OpenAI Agent Evals - How to Actually Test Your AI Agents
OpenAI Agent Evals - How to Actually Test Your AI Agents
Here's an uncomfortable truth about most AI agent deployments I've seen: nobody is properly testing them. Teams build an agent, try a few queries manually, decide it "seems to work," and ship it. Then they're surprised when the agent makes a bizarre recommendation to a customer at 2am on a Saturday.
Testing AI agents is hard. I'm not going to pretend otherwise. Traditional software testing doesn't apply directly because the outputs are non-deterministic. You can't write a unit test that says "the agent's response must equal this exact string." But the fact that it's hard doesn't mean you can skip it. And OpenAI's agent evals framework gives you a structured way to approach it.
I've been working through their evaluation tooling on a couple of recent projects, and it's changed how I think about agent quality. Not because it's perfect - it's not - but because it forces you to define what "good" actually means for your agent before you ship.

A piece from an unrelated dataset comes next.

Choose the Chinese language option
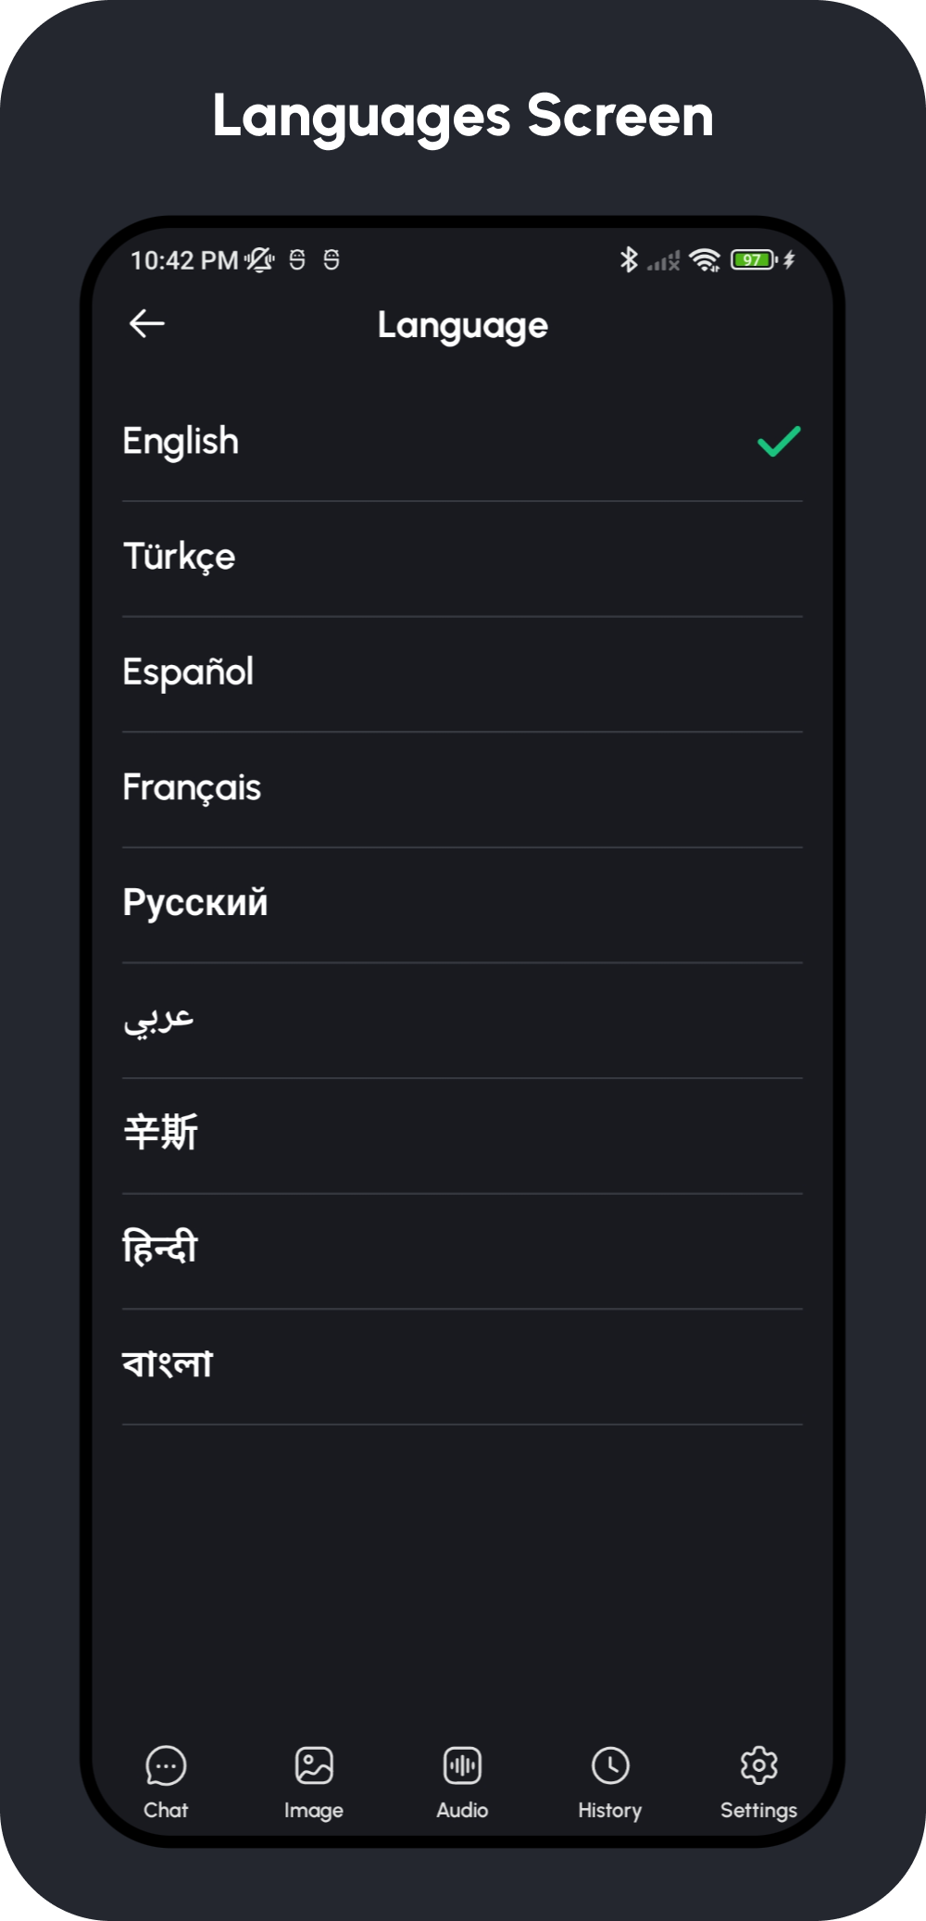The width and height of the screenshot is (926, 1921). (161, 1134)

Why Agent Evals Are Different
Let me explain why regular model evals don't cut it for agents. When you evaluate a language model, you're testing input-output pairs. Given this prompt, does the model produce a response that meets some criteria? That's manageable.
Agents are different. An agent takes multiple steps. It decides which tools to call, in what order, with what parameters. It might hand off to another agent. It might retry a failed tool call. The "output" isn't just text - it's a sequence of decisions and actions that eventually produce a result.
Testing an agent means you need to evaluate the whole trajectory, not just the final answer. Did the agent call the right tools? Did it use the right parameters? Did it handle errors correctly? Did it know when to ask the user for clarification instead of guessing? Did it stop when it should have stopped?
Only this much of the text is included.